As data stores mushroomed, searching for an easy and effective way to find the information you want has been the holy grail. We have always had a desire to “connect the dots” across systems and disparate data sources. After 9/11, the search for ways to connect data to prevent terrorist attacks intensified, as we all realized the automation we had created by then was overwhelming. Since then, anxious people in many disciplines have frequently intoned the plea that “we need a Google for our discipline.” They meant by that quest to search all the data they had access to in a fast and efficient manner regardless of the topic of the search using a natural language query. But this magical capability was not widely replicated until 2012 when Google informed the public that it used a version of knowledge graph technology.
Knowledge graphs are a realization of the concept of linked data that Tim Berners Lee called for in a Ted talk, asking everyone to create links between data components available through the World Wide Web. He put the burden on government to lead the way in this pursuit, and some forward-thinking agencies began to explore this idea based on the use of artificial intelligence coupled with search theory. But the progress toward the ultimate capability to find data using these technologies was slow due to the lack of standards, the immaturity of software offerings, and the lack of a theoretical basis for this novel approach to accessing large data stores.

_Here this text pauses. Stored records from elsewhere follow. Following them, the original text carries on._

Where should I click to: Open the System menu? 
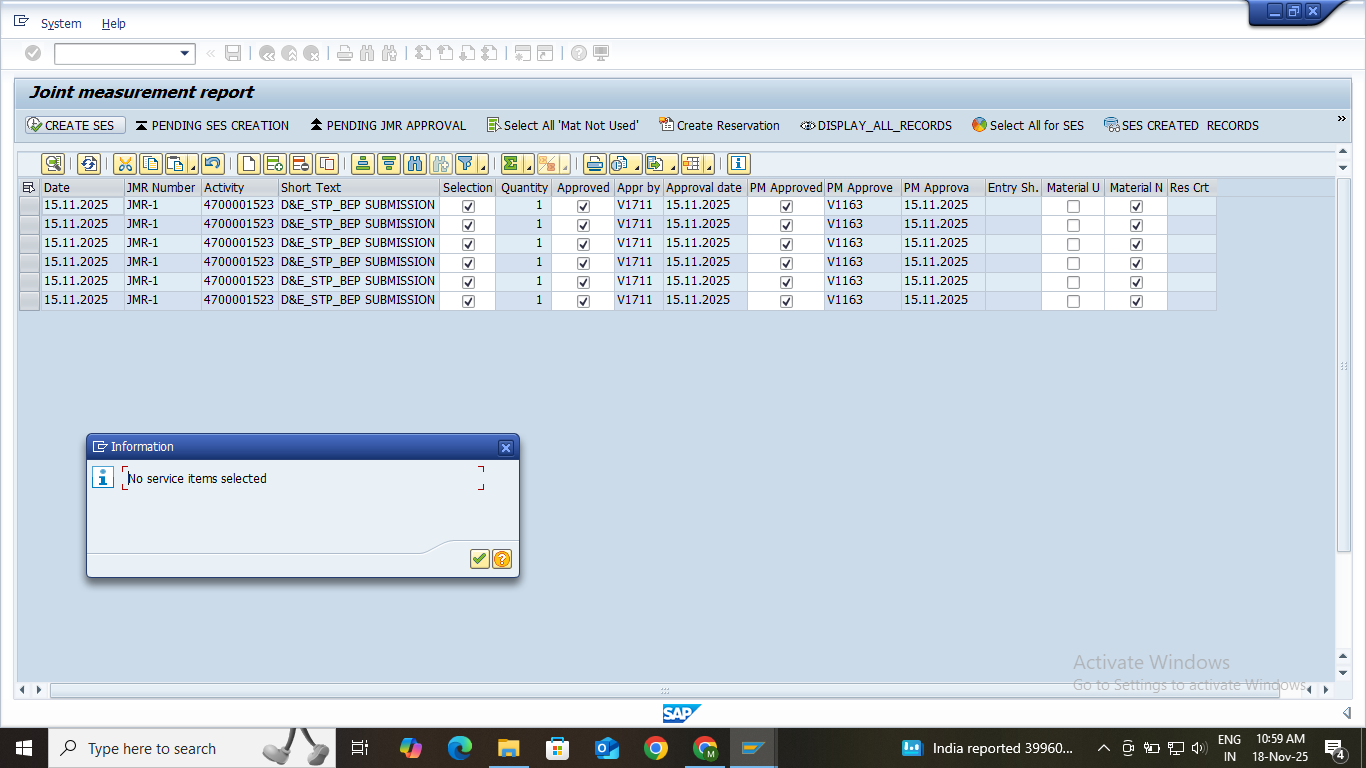point(61,24)
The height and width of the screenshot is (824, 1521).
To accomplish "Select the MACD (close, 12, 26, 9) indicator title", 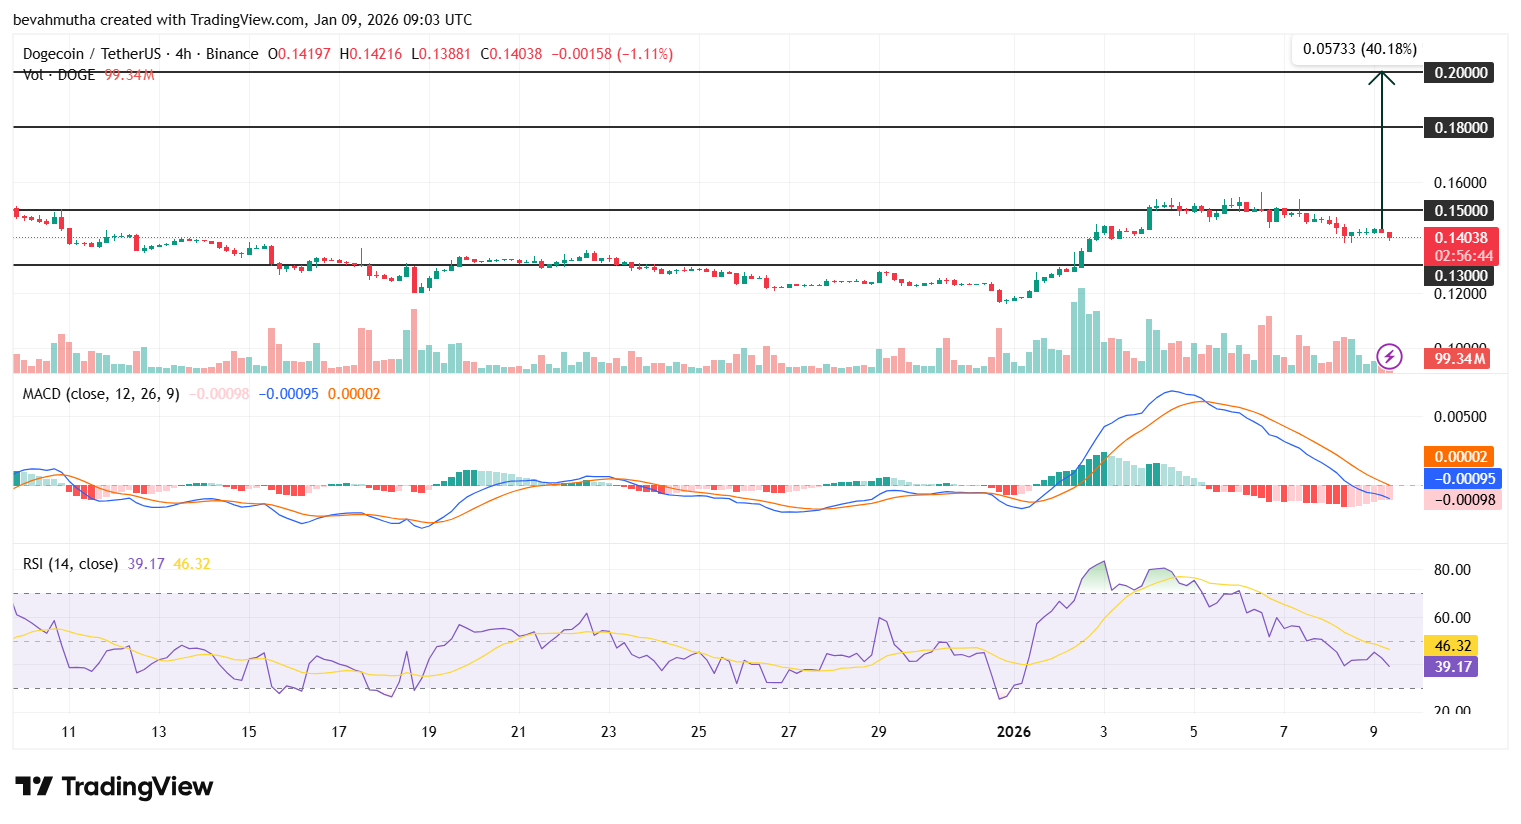I will (100, 395).
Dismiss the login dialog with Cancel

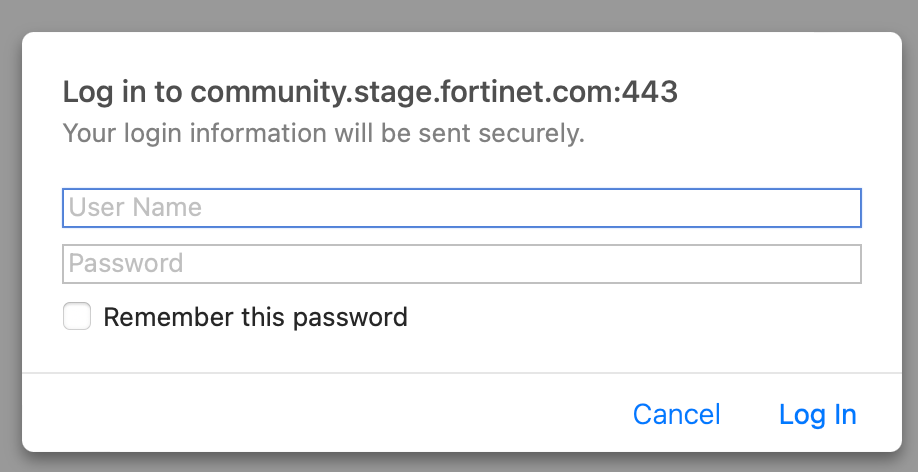pos(676,414)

Now, however, knowledge graphs have come of age. With companies offering packaged applications of graph databases with knowledge graphs, the dots are being connected in use case after use case. Knowledge graphs and the implementing applications provide ways to automatically ingest data from a large number of data sources, automatically create an ontology as the basis of a data fabric showing how the data components are related (linked), create a standards-based query throughout the assembled data fabric that is constructed without programming and find the data nearly immediately. Knowledge graphs created through this technology can search large data stores in seconds rather than the hours or days required in conventional relational databases. Knowledge graphs are particularly useful in identity resolution and creating 360-degree data collections about people, places, or events.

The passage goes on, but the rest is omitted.